The film has a solid core of young actors of the period. Dana Andrews, a very young Lloyd Bridges appear to anchor the cast. The black and white format suits this tiny epic. The cinematography, stunts are solid and consistently well done. It is a darkish film very much worth seeing.
Sainabou Macauley
23/05/2023 05:46
This is a different war movie, it has very few action sequences. But the director created a compelling movie none the less. Most action in this movie takes place off camera, this creates a feeling of 'being there.' One character mentions that all the action he has seen he had to listen to it. The pace of the movie tends to get slow then speed up quickly. It was quite different but for a war movie fan like myself, very entertaining.
Sonika Kc
23/05/2023 05:46
A Walk in the Sun -despite some please the folks at home inaccuracies that has been spoken of earlier: pulling grenade pins with teeth(irks me every time)and the grenades destroying a bridge (well it could've of been just planks across a stream not the Golden Gate) the theme song,the movie tells of fear,monotony,cynicism(Norman Lloyds'point man feels this thing is gonna last forever with or without him) and the terror-heroics of combat very well. Far superior to Guadacanal Diary and the war as cartoon films of that period and after, ,and like the similar The Story of GI Joe set in Italy the forgotten front a story of a job to be done.
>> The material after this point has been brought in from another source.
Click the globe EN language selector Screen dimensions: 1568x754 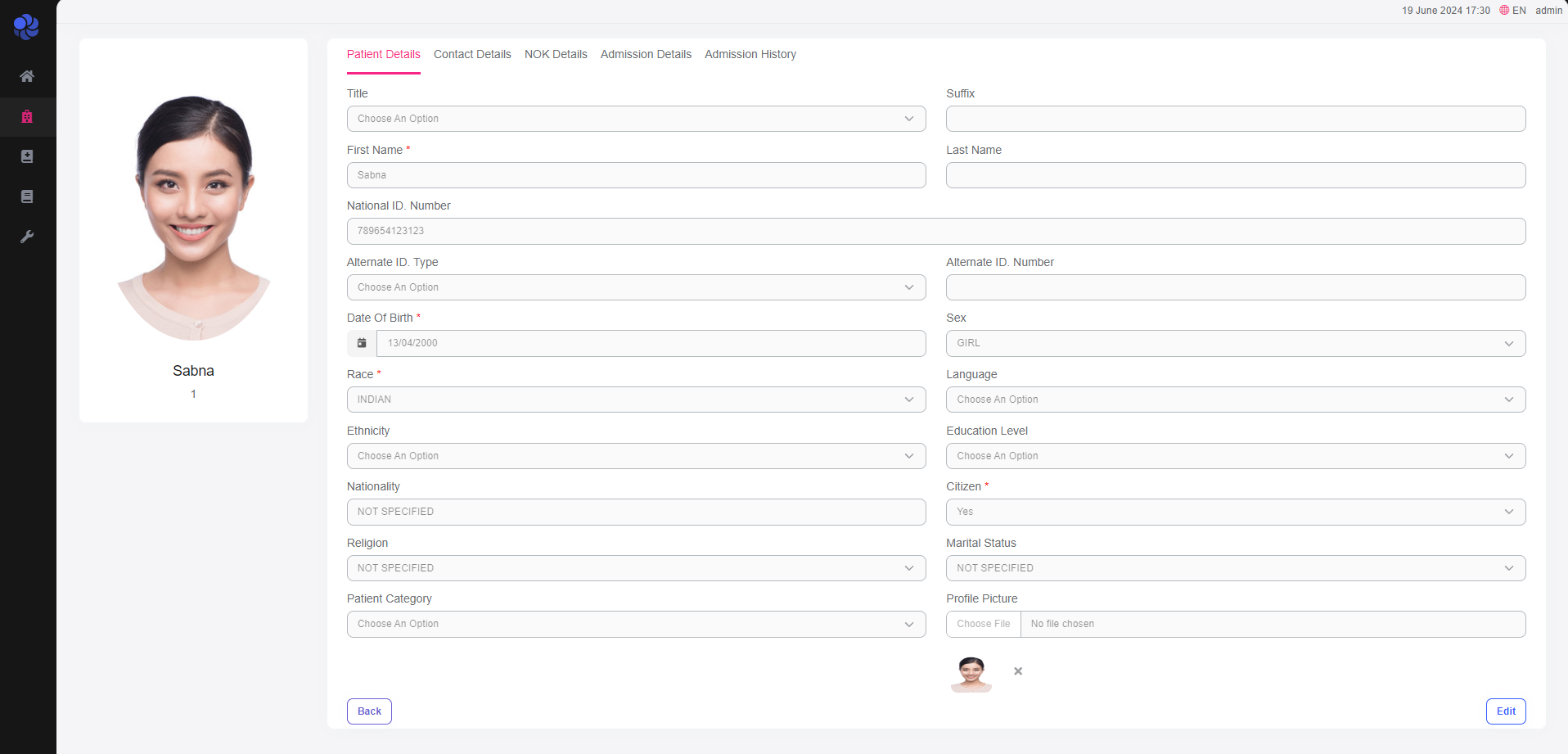pyautogui.click(x=1512, y=11)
The platoon takes losses in the final assault on the farmhouse how many fatal or seriously wounded is unknown and neither is the fate of the platoon answered no relieving task force comes up at the climax. There will be other farmhouses,other streams to cross, another hill to take and hold for the poor slob infantry. No remake is needed, no Spielbergian string section pulling at the heart, no CGI effects needed to convey the havoc, A Walk In the Sun says with dignity and respect that a job had to be done and this is a story of some of the workers in the mill.
~Vie stylé~🥀
23/05/2023 05:46
I just like the movie. The first time I saw it was in 1948 and I did not see it again until a few years ago when AMC and the History channel started to show it again. I watch it every chance I get. The cast is excellent with many of the actors becoming more popular in later years. This movie offers excellent insight into what makes people tick. The platoon making its way inland during the invasion of Italy offers insight into what a farmer, school teacher, etc. considers important in life. One scene which I believe describes the futility of war is where the farmer determines that the soil is worthless. The cerebral fellow (John Ireland) states simply that it is because too many soilders have walked over it for too many years (centuries).
I especially like how John Ireland "writes letters" in his head and hopes to write them on paper later. I also like the part where Lloyd Bridges starts laughing because he suddenly feels like a little kid when planting explosives on a bridge. The confident Sergeant ( Dana Andrews) shows fear when about to give the command to launch the attack on the farmhouse.
The fast talking dialogue between Richard Conte and his buddy remind me of people we have met. This is an excellent movie. I believe that most people would appreciate this movie, whether or not they watch war movies. This movie offers a lot of insight into human nature.
The movie is practically void of blood and gore and leaves it to the imagination of the viewer, such as when the Lieutenant is seriously wounded while on board the landing craft, with half of his face missing. You can imagine it and don't have to see it.